I need to generate and validate product keys and have been thinking about using a public/private key system.
I generate our product keys based on
- a client name (which could be a variable length string)
- a 6 digit serial number.
It would be good if the product key would be of a manageable length (16 characters or so)
I need to encrypt them at the base and then distrubute the decryption/validation system. As our system is written in managed code (.NET) we dont want to distribute the encryption system, only the decryption. I need a public private key seems a good way to do this, encrypt with the one key that i keep and distribute the other key needed for decrpytion/verification.
What is an appropriate mechanism to do this with the above requirements?
NOTE: It's not to stop piracy; it's to reduce the likelyhood of novice users installing components they dont need/unauthorised to use.
.NET supports public key encryption in various ways, such as http://msdn.microsoft.com/en-us/library/ms867080.aspx. Having said this, all you'd gain is some confidence that someone with full access to the released code would not have the ability to issue their own product keys. None of this stops them from patching the client to accept anything as a valid key. That's where obfuscation fits in.
Don't even try to get fancy with anti-piracy. It's not worth it. I've cracked countless applications (hush) and .NET ones are by FAR the easiest. But in reality, they're all relatively easy with enough experience. If you don't believe me, check out isohunt some time.

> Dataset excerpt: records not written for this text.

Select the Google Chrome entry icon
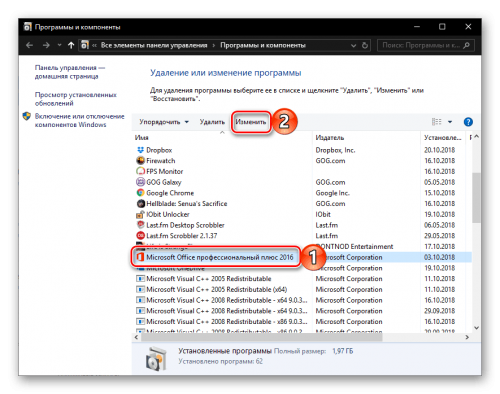This screenshot has height=394, width=500. click(x=140, y=193)
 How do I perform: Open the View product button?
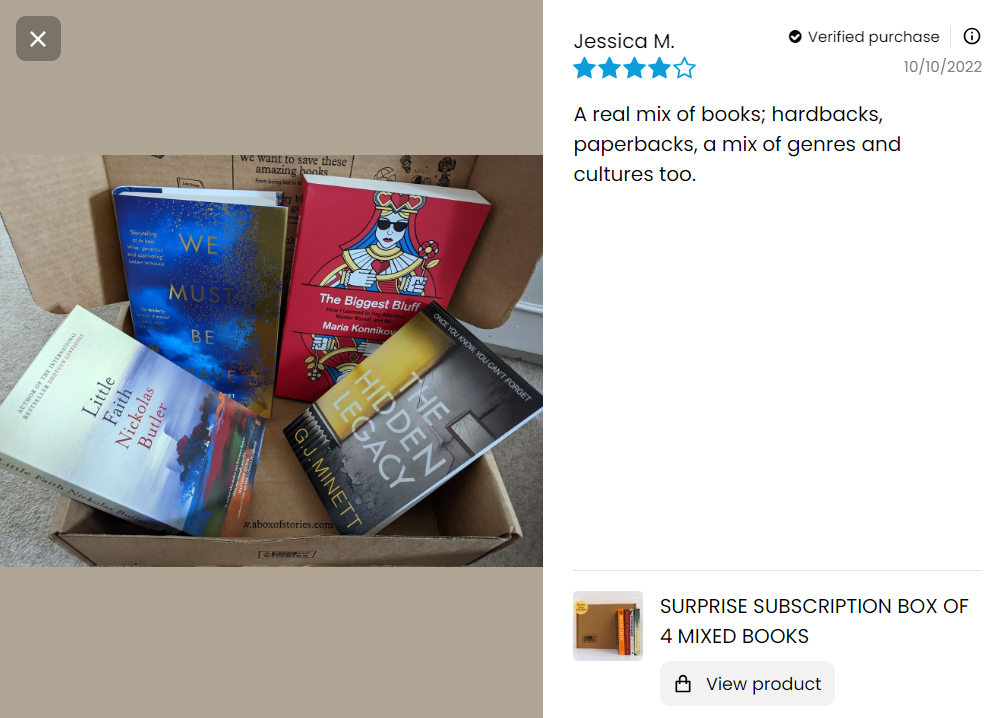click(747, 684)
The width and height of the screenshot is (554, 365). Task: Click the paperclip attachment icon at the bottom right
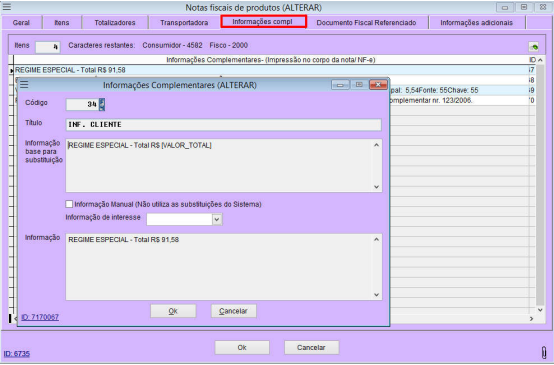[x=544, y=352]
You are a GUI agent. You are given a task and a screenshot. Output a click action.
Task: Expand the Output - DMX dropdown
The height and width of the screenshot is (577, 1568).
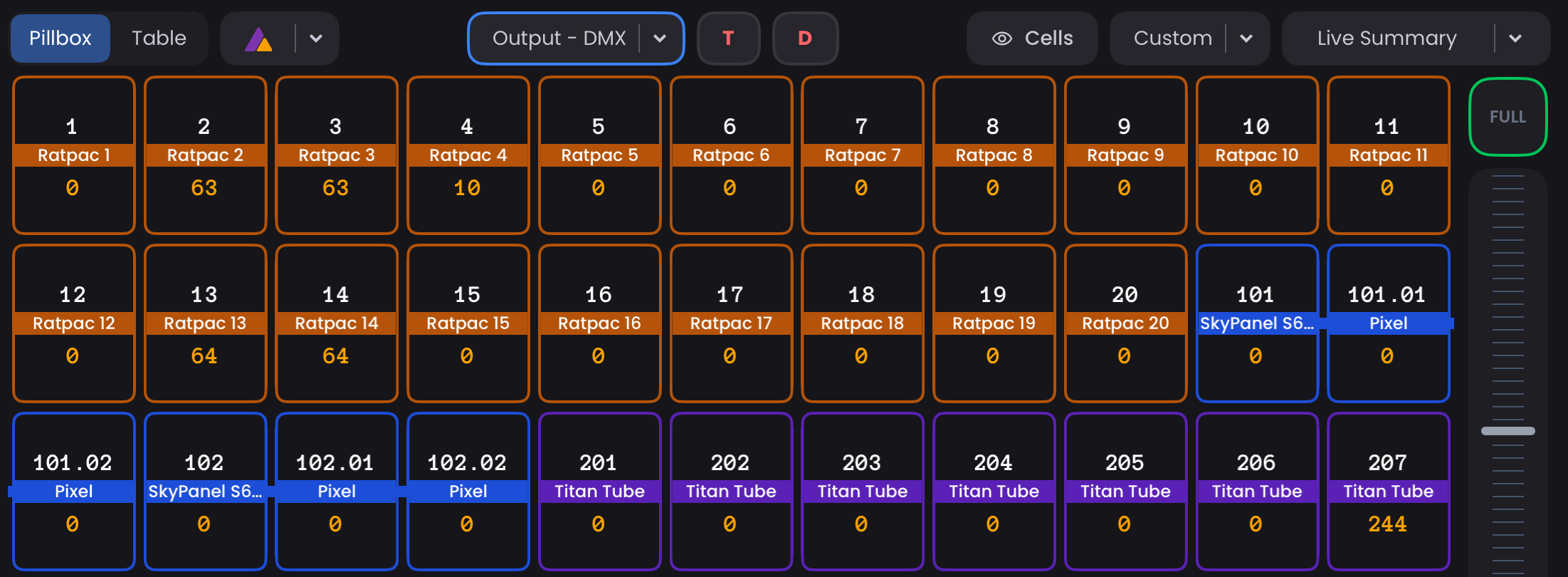click(660, 38)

tl;dr: It's a losing battle. Don't fight it. If you really want to win, sue infringments - but even that makes you lose.
I did something very similar. But in my case it was a simple telephone authorisation code. User would phone a number, give their company name and the operation they were performing, get a code, type it into the application and then be able to proceed.
What I did was serialise a piece of data into binary. The data included the hashed company name, operation code/expiration date, and had space to spare for future requirements. I then scattered the bits around the array to confuse it. Then I mapped each 5 bits of the binary array onto a 32 character auth-code alphabet (0-9,a-z,excluding I/O/Q/S for readability over telephone).
This resulted in a nice auth-code which was 16 characters, displayed as 4x4 blocks (####-####-####-####). It could be easily read out over the telephone, as the user only had to listen to four characters at a time, or even sent via SMS.
As with your problem, it wasn't intended to stop the code crackers at Bletchley Park, but was enough to stop the average office worker from doing something without following company procedure. And, given that scope, has been very effective.